Furthermore, I am concerned about the timeline for implementation. The proposed rule seems to be too sudden, especially considering that companies and protocols may need additional time to ensure compliance. Rushing the implementation before market participants are adequately prepared may lead to unintended disruptions and hinder responsible innovation in the financial sector. It is essential to provide sufficient lead time for market participants to adapt their systems and processes accordingly.
Additionally, the proposed rule may have implications beyond domestic markets. In the increasingly interconnected global economy, regulations implemented by the SEC can have ripple effects across borders. It is crucial to assess and consider the impact on the international market, specifically with regards to differing regulatory frameworks and potential conflicts. Collaboration and coordination with international regulatory bodies would be beneficial to ensure consistency and minimize unintended consequences on cross-border investments and business activities.

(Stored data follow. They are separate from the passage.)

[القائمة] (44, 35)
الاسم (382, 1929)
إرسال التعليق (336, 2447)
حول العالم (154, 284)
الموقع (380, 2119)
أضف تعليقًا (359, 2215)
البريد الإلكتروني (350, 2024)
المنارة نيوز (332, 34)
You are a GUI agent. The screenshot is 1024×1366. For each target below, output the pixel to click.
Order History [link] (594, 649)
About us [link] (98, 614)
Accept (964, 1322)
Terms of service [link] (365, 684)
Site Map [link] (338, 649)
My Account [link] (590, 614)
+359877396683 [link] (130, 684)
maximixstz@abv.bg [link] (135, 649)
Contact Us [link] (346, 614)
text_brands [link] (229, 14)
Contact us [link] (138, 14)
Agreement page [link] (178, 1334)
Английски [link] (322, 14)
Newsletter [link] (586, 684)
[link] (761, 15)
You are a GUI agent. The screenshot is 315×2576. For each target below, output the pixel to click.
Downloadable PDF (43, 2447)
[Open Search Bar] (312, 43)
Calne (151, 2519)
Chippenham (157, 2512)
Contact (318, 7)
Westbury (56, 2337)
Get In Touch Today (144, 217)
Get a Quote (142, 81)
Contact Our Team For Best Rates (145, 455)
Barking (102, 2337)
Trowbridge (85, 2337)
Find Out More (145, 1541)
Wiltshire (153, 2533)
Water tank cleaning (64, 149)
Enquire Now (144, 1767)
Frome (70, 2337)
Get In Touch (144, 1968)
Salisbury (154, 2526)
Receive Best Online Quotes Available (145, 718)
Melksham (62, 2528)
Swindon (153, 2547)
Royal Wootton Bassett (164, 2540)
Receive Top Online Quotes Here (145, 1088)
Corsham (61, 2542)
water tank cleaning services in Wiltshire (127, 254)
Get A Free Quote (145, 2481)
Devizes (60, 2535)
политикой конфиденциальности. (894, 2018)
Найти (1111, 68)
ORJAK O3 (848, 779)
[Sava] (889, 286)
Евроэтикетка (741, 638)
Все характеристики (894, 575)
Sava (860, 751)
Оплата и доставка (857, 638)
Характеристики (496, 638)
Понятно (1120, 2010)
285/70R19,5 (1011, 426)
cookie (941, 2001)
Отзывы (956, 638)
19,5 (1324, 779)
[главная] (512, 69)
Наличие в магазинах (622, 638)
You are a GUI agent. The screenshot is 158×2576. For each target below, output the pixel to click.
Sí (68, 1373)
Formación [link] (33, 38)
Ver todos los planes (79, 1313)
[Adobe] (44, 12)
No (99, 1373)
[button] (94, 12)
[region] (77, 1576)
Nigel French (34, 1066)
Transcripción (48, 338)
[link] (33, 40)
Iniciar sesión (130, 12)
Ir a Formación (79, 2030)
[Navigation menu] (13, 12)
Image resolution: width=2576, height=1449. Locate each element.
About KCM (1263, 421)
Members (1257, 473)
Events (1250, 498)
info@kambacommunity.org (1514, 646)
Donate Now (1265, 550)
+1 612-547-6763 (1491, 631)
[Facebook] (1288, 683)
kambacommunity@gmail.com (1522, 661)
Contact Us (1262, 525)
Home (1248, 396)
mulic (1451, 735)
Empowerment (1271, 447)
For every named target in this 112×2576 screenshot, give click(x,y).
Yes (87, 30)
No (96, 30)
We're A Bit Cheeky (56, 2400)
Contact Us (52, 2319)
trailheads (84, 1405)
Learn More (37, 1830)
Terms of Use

In conclusion, while I acknowledge the SEC's efforts to enhance investor protections, I urge the Commission to carefully consider the potential negative impact on financial inclusion, provide sufficient time for implementation, and consider the international implications of the proposed rule. Striking the right balance between safeguarding investor assets and fostering innovation is essential for the future health and growth of the financial industry.
Thank you for the opportunity to comment on the proposed rule.